When the flap handle was set to 4°, the flaps did not extend, and the captain reported that he needed to constantly turn to the left, using the ailerons, to keep the aircraft in level flight on a stable heading. He elected to land with the flaps retracted, and jettisoned 16 tons of fuel to reduce the aircraft's weight.

Despite the damage, the landing gear extended normally and the aircraft made a successful landing at 02:48. Zaghaba taxied the aircraft to an apron, where he shut down engines 1 and 3. Doors L1 and L2 were opened, but the evacuation slides did not inflate due to the failed generator on engine 2. The flight engineer started the auxiliary power unit, but it could not be connected to the busbar. Airstairs were brought up to the aircraft and the occupants disembarked. Five passengers sustained minor injuries and were hospitalized.

== Investigation ==
The cockpit voice recorder (CVR) was overwritten and only contained conversations after the emergency landing.
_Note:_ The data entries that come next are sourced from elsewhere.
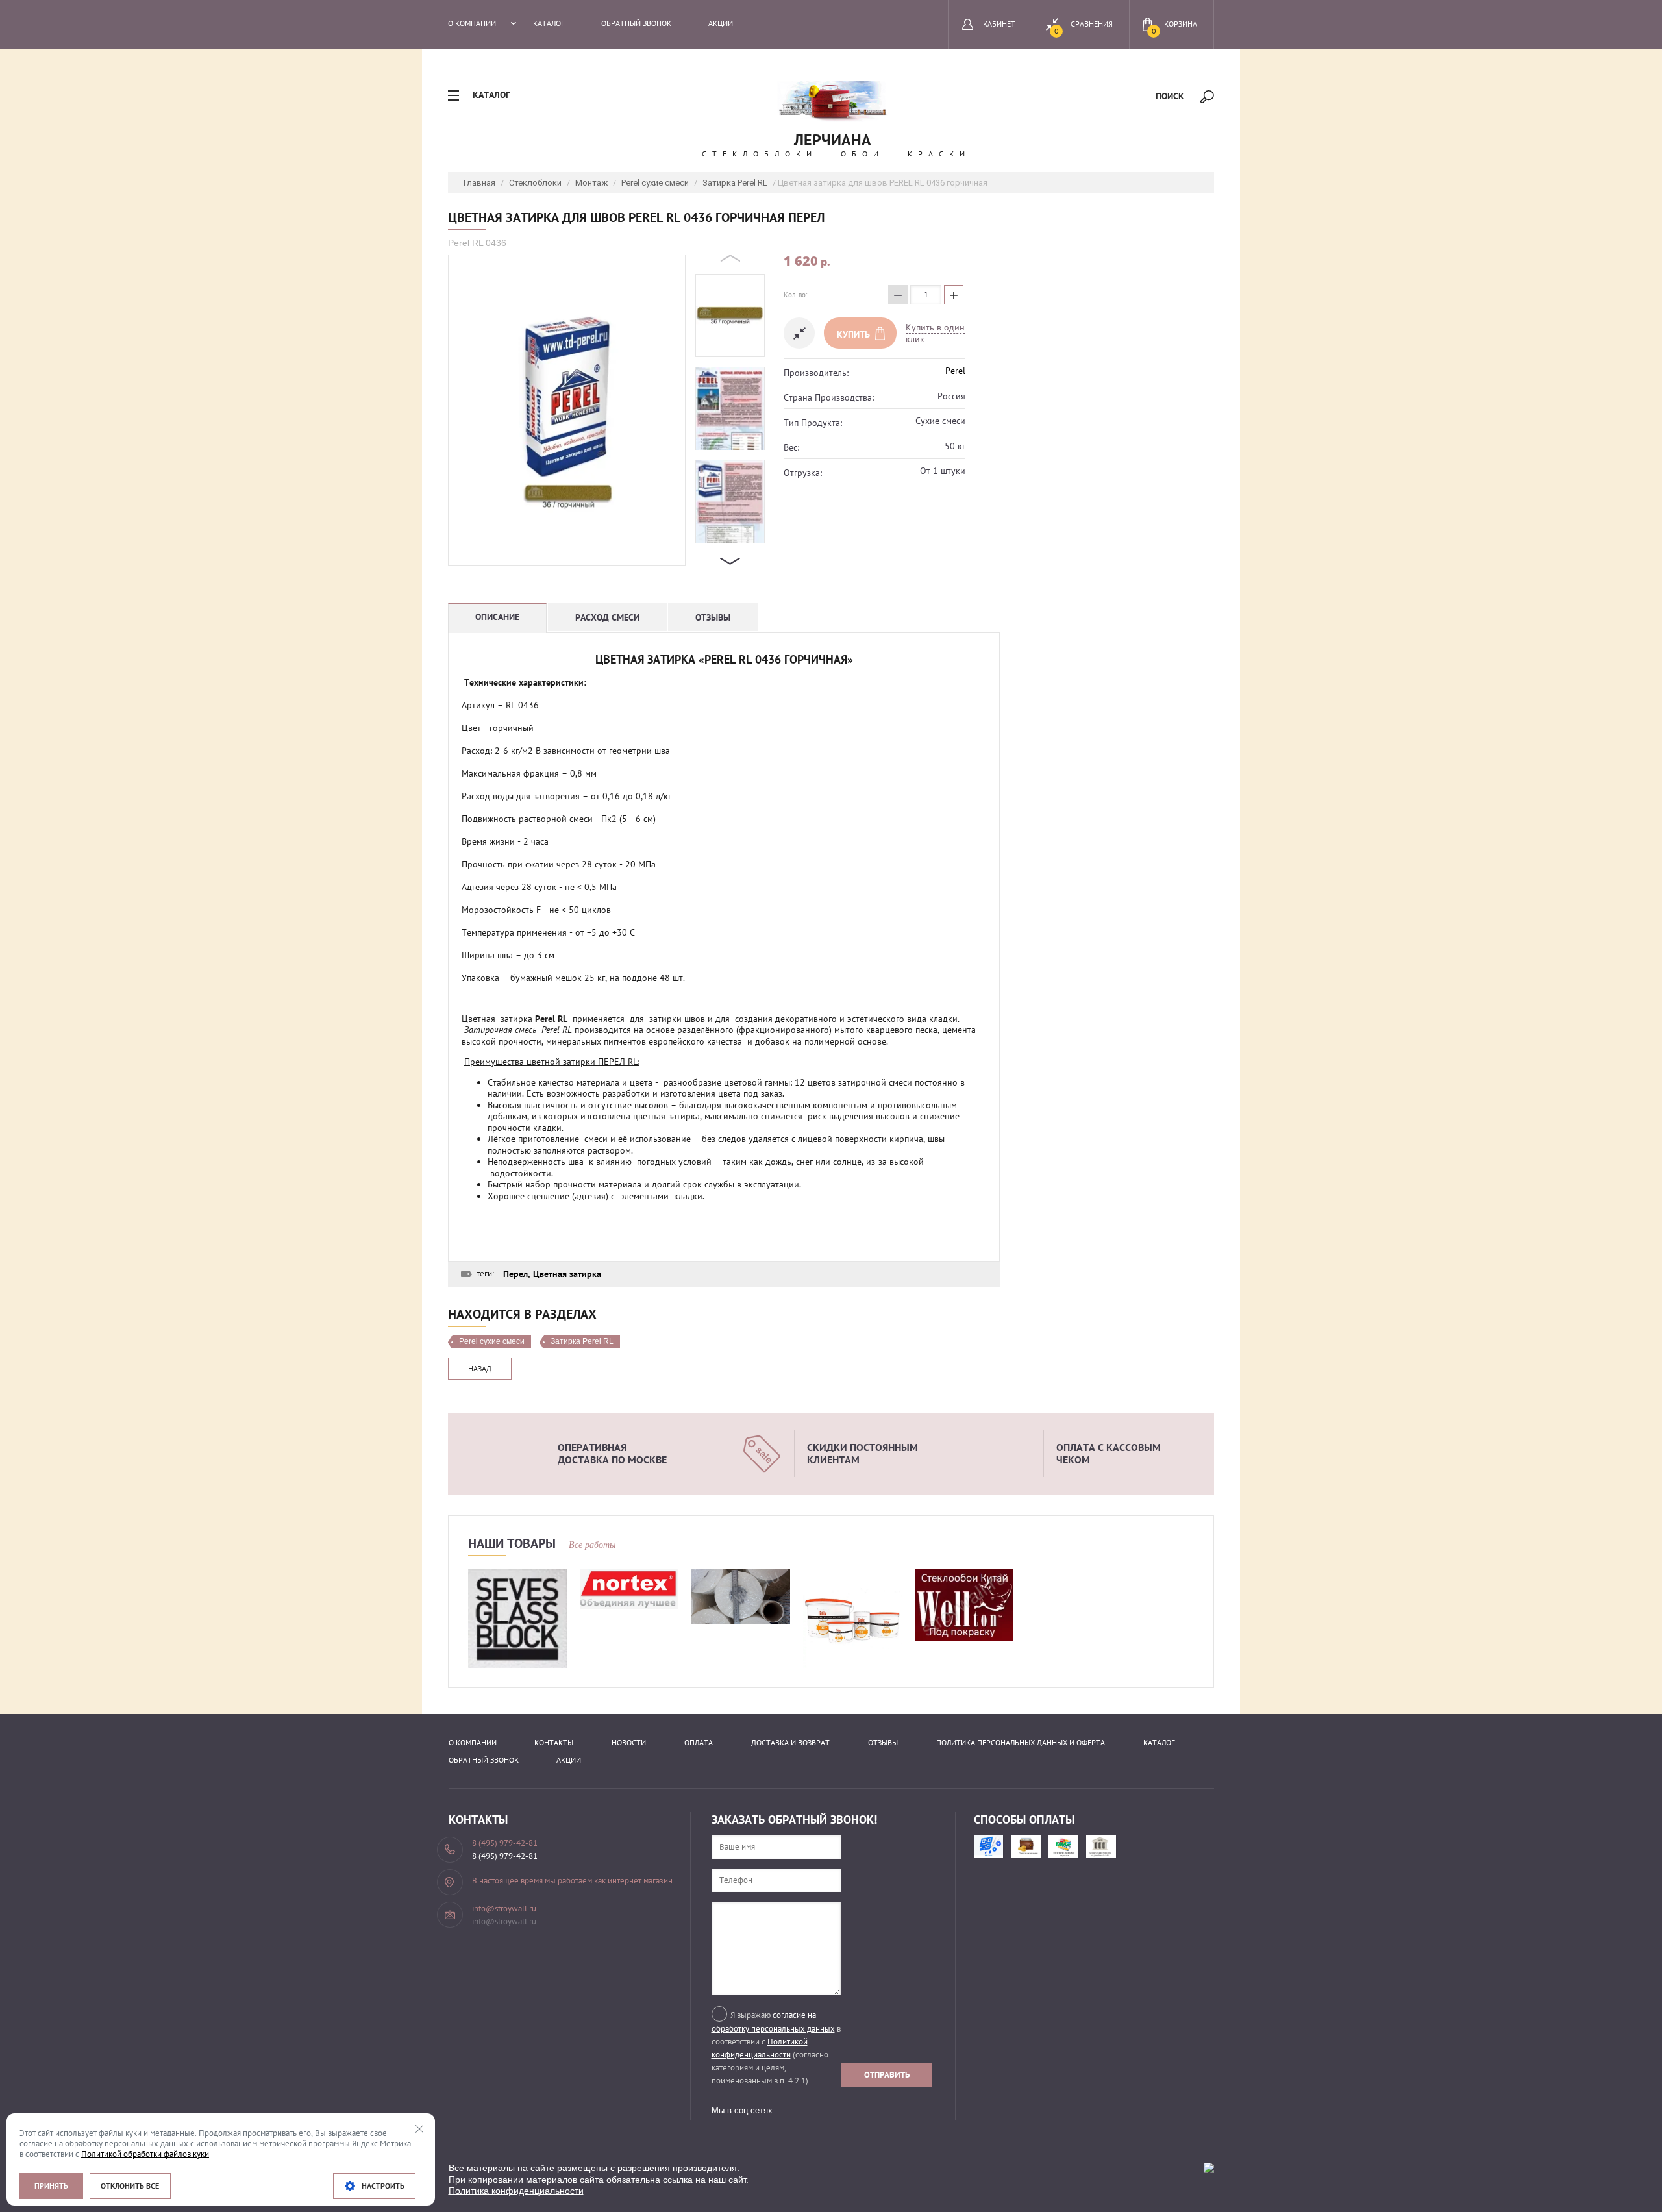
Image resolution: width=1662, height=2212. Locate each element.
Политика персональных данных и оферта (1020, 1742)
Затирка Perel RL (734, 183)
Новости (629, 1742)
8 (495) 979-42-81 (505, 1855)
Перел (515, 1274)
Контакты (553, 1742)
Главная (479, 183)
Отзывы (712, 617)
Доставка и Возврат (790, 1742)
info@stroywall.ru (504, 1921)
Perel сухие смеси (655, 183)
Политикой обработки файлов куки (145, 2153)
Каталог (548, 23)
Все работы (592, 1545)
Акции (720, 23)
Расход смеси (607, 617)
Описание (497, 617)
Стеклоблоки (535, 183)
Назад (479, 1368)
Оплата (698, 1742)
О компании (472, 23)
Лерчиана (832, 140)
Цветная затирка (567, 1274)
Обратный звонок (636, 23)
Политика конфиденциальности (516, 2190)
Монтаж (591, 183)
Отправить (887, 2074)
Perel (955, 371)
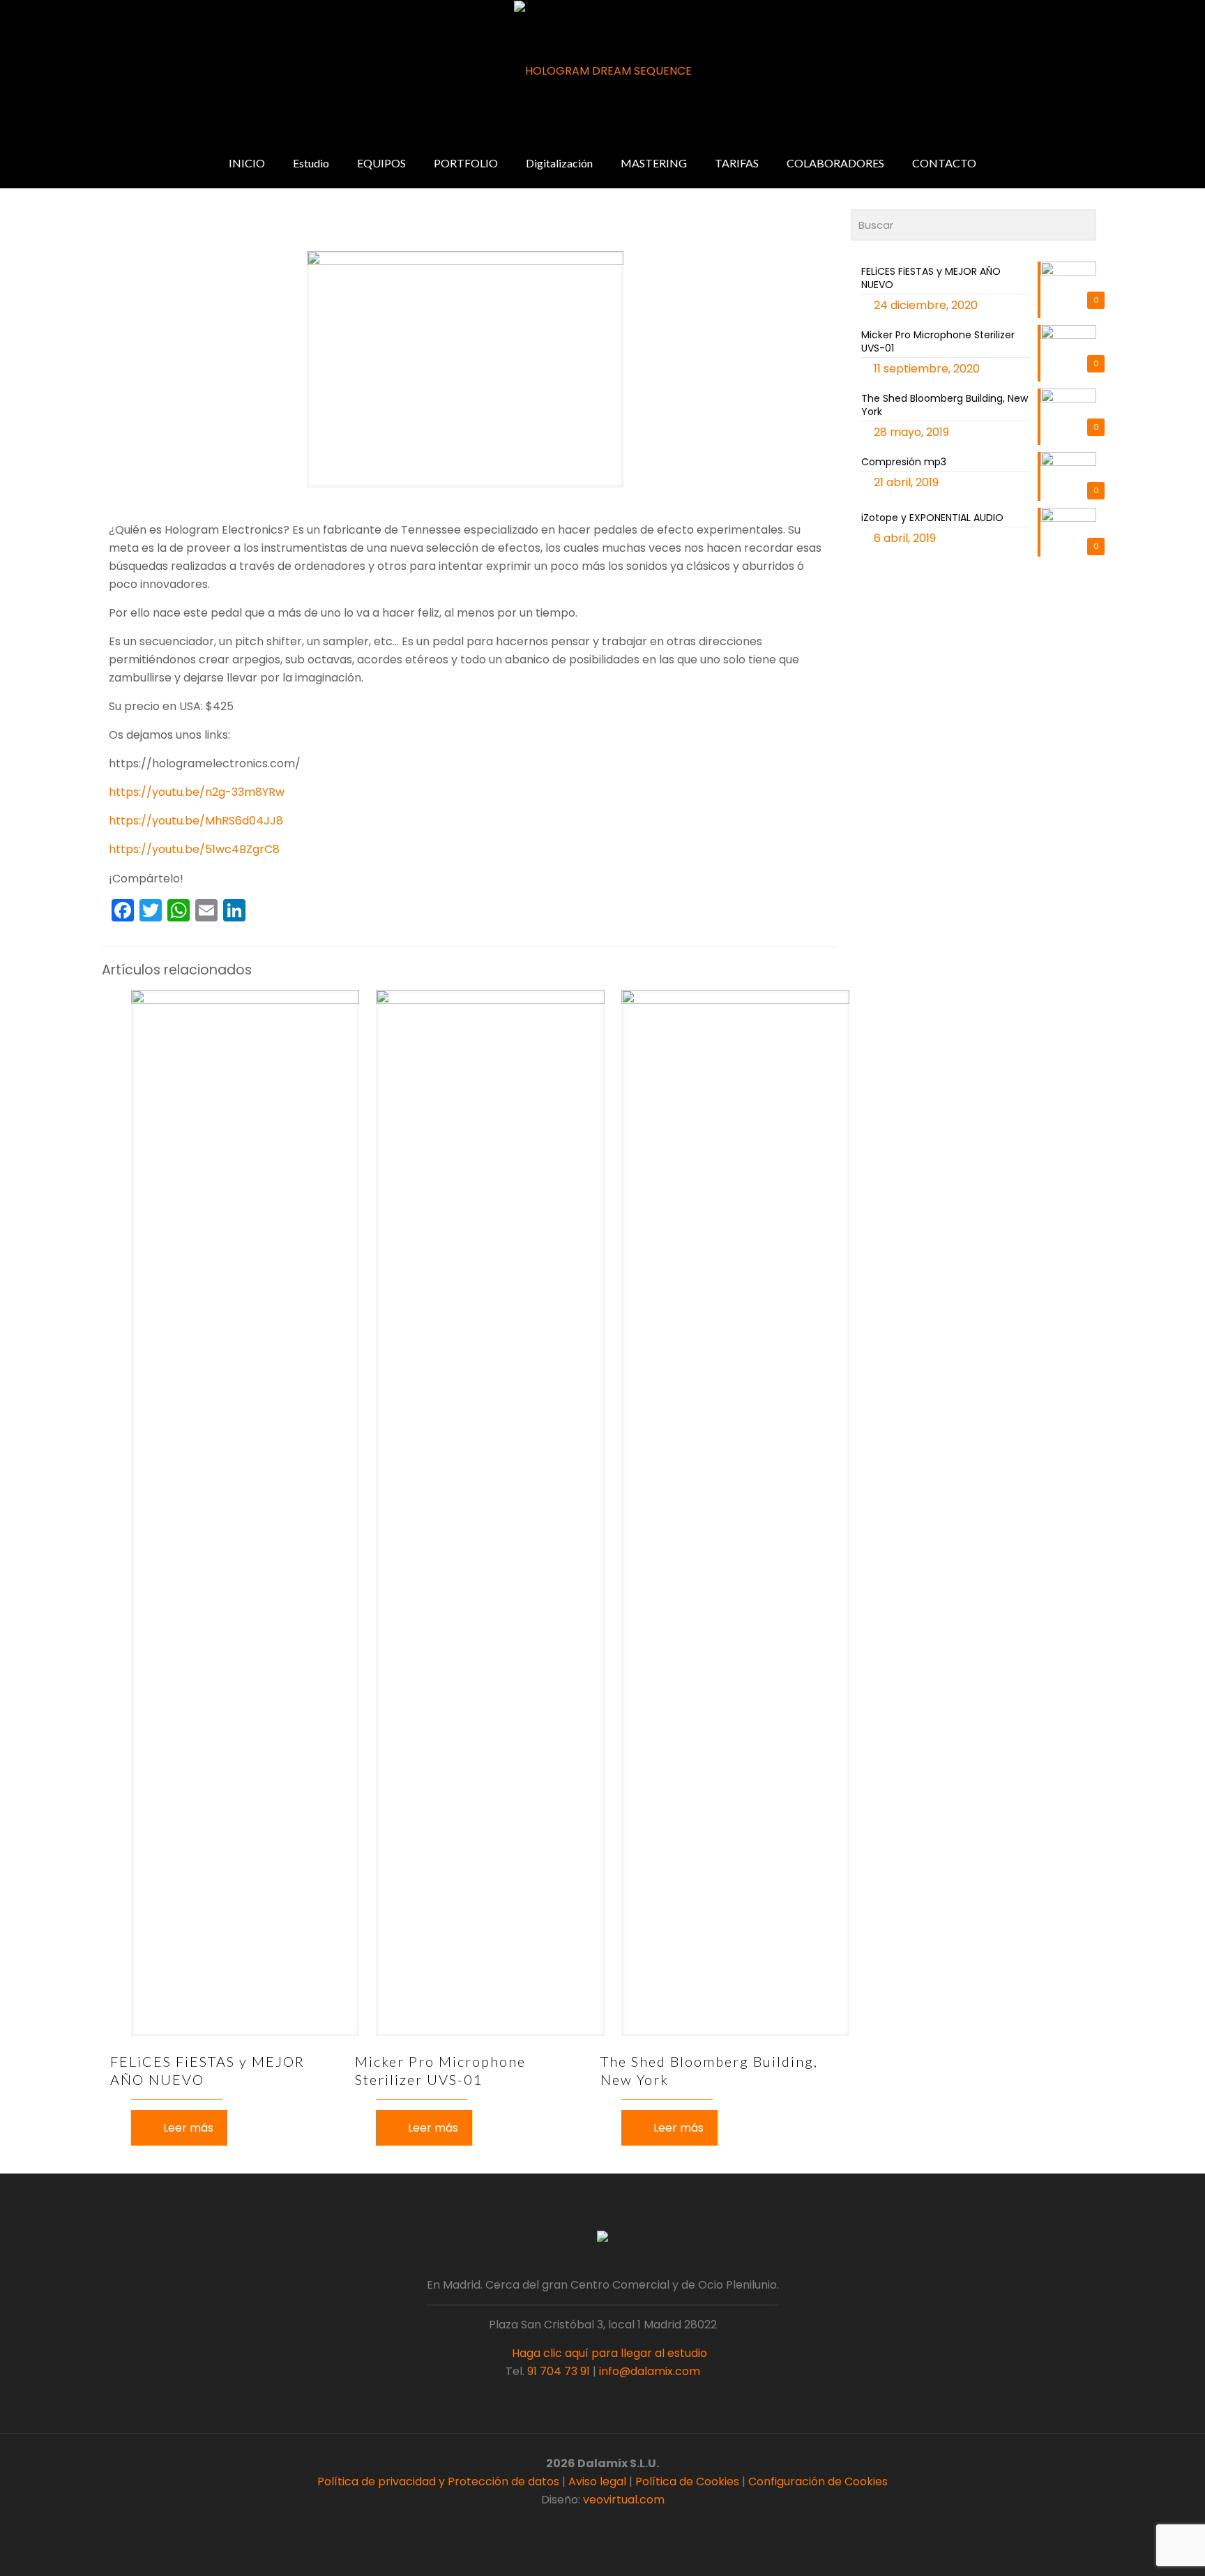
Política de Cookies (687, 2481)
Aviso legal (597, 2481)
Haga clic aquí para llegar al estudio (608, 2353)
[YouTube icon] (610, 2524)
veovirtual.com (624, 2500)
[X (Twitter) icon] (595, 2524)
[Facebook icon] (580, 2524)
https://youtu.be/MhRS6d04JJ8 (196, 821)
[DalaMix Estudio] (603, 71)
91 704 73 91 (558, 2371)
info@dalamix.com (649, 2371)
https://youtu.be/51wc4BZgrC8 (194, 849)
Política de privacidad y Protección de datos (438, 2481)
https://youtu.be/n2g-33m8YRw (197, 792)
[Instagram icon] (624, 2524)
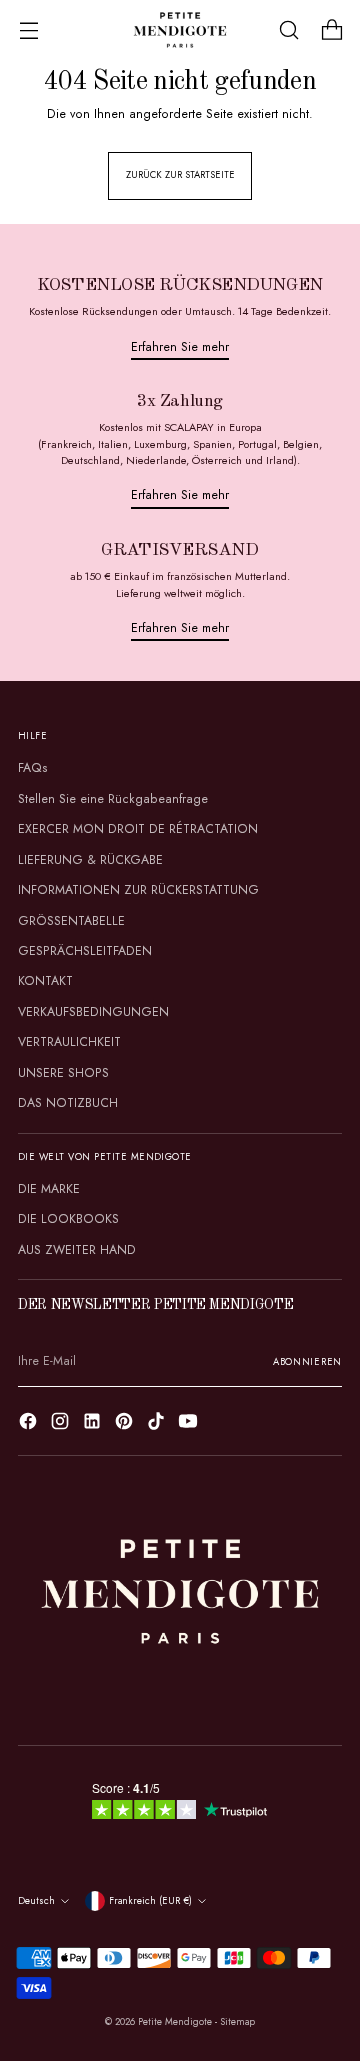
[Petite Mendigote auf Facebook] (30, 1423)
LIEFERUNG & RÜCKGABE (90, 860)
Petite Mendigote (175, 2022)
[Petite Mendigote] (180, 30)
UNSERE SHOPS (63, 1073)
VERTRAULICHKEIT (69, 1042)
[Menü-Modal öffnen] (28, 30)
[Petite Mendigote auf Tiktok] (158, 1423)
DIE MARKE (49, 1189)
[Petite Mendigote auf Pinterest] (126, 1423)
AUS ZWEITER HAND (77, 1250)
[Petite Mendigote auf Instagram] (62, 1423)
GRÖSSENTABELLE (71, 921)
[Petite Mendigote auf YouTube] (190, 1423)
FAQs (33, 768)
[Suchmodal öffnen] (288, 30)
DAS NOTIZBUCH (68, 1103)
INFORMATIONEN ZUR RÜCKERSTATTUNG (138, 890)
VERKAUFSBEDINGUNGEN (93, 1012)
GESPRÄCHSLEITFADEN (85, 951)
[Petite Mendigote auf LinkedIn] (94, 1423)
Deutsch (36, 1901)
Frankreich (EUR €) (150, 1901)
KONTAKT (45, 981)
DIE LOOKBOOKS (68, 1219)
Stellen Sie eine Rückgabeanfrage (113, 799)
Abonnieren (307, 1362)
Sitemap (237, 2022)
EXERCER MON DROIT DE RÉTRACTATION (138, 829)
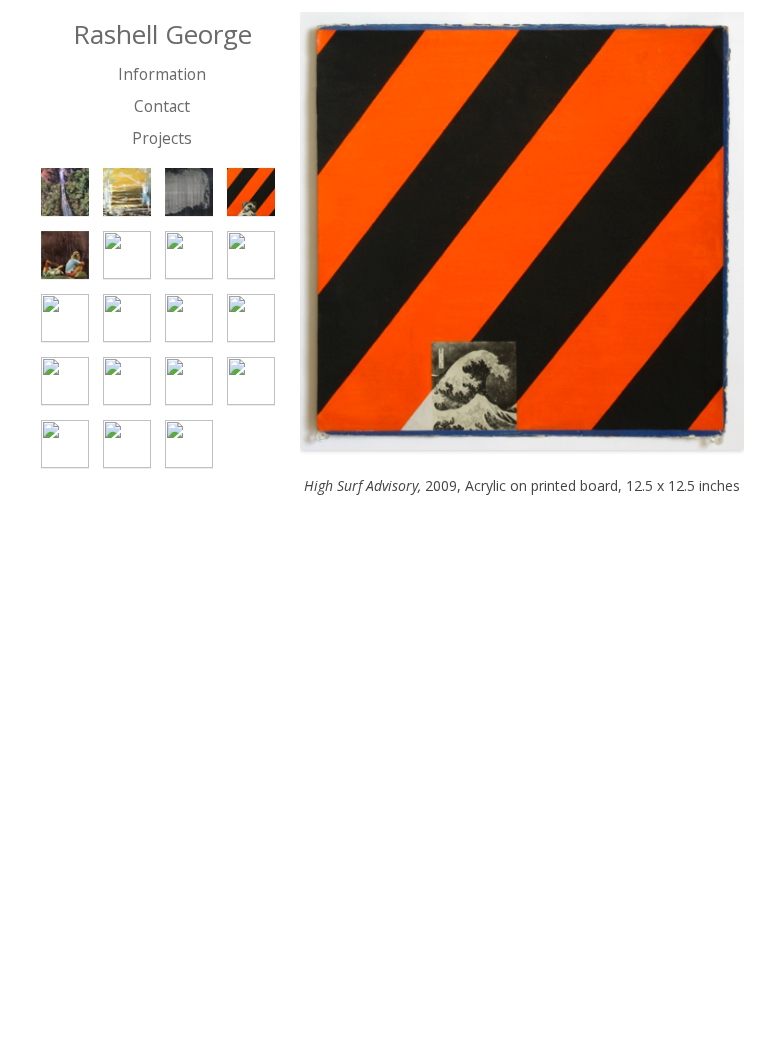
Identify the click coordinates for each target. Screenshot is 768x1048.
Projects (162, 138)
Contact (162, 106)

The flight data recorder malfunctioned and recorded erroneous data. As a result, both recorders were unusable. The probable cause of the accident was determined to be a fatigue failure of a flange on the hub of one of the main landing gear wheels. This failure caused one of the tires to explode. Debris from this explosion had penetrated the cabin of the airplane, causing the explosive decompression. B.F. Goodrich Co. and Lockheed were found to share responsibility for their failure to assess the safety risks associated with this particular wheel design. In addition, the United States Federal Aviation Administration (FAA) was found to have had inadequate oversight of the manufacturers.

== Aftermath ==
The aircraft was repaired and returned to service with Saudia. It was retired in 1999 and later scrapped.